2. Software components

The full code and build instructions are available on github.

2.1 IoT Cloud

PubNub cloud provides a realtime messaging API for building Mobile, Web, and IoT Applications. It has SDKs supporting a large set of platforms languages and Operating Systems.

To use PubNub, you should first register for an account, create an application and add a new Key set for our GPS data streaming.
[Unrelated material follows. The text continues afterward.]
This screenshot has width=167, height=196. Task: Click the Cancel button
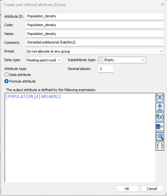(x=152, y=189)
For more information you can consult the Quick Start guide.

After that you will get a pair of Keys one for publishing data to a channel and other one for subscribing to it.

2.2 Embedded Software

2.2.1 Broadband connection

Follow our previous guide on how to use Ofono to enable cellular modem connection.

2.2.2 GPS interfacing

GPS modules put out typically on the serial interface a series of strings of information called the National Marine Electronics Association (NMEA) protocol.
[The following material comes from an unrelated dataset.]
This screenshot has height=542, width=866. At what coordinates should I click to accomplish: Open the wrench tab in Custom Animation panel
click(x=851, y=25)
For our use case all we need is to fetch the position, speed and time. For that parsing the $GPRMC sentences is  enough. As parsing library we use minmea, a lightweight C library:

Parsing is restricted to only RMC sentences:

minmea_sentence_id(line, false) == MINMEA_SENTENCE_RMC

If input line is not empty pack it into a rmc frame :

struct minmea_sentence_rmc frame;
if (minmea_parse_rmc(&frame, line))

Get time, speed (m/s) and coordinates (latitude, longitude) :

minmea_gettime(&ts, &frame.date, &frame.time);

/*convert speed from knot to mps*/
speed = KNT2MPS*minmea_tofloat(&frame.speed);
                    
minmea_tocoord(&frame.latitude); 
minmea_tocoord(&frame.longitude);

Those parameters are then packed into a json array :

/*format json string*/
asprintf(&gps_json_string, gps_data, 
          minmea_tocoord(&frame.latitude), 
          minmea_tocoord(&frame.longitude), 
          speed, 
          time);

gps = json_tokener_parse(gps_json_string);

Here is an output example:

[ { "latlng": [ 47.648102, 18.327868 ], "speed": 20.011890, "time": "2017-07-03 17:36:42" } ]

2.2.3 Location publishing

PubNub C-SDK is used to used to publish the data on the cloud:

The connection initialization is done using the Publish/Subscribe keys:

struct pubnub_sync *sync = pubnub_sync_init();
struct pubnub *pubnb = pubnub_init(PUBKEY, SUBKEY, 
                                   &pubnub_sync_callbacks, sync);

Publishing the json GPS data:

pubnub_publish(p,CHANNEL,data,TMOUT,NULL,NULL);

*In our code, we choose to send data only if the target is moving (speed > Threshold)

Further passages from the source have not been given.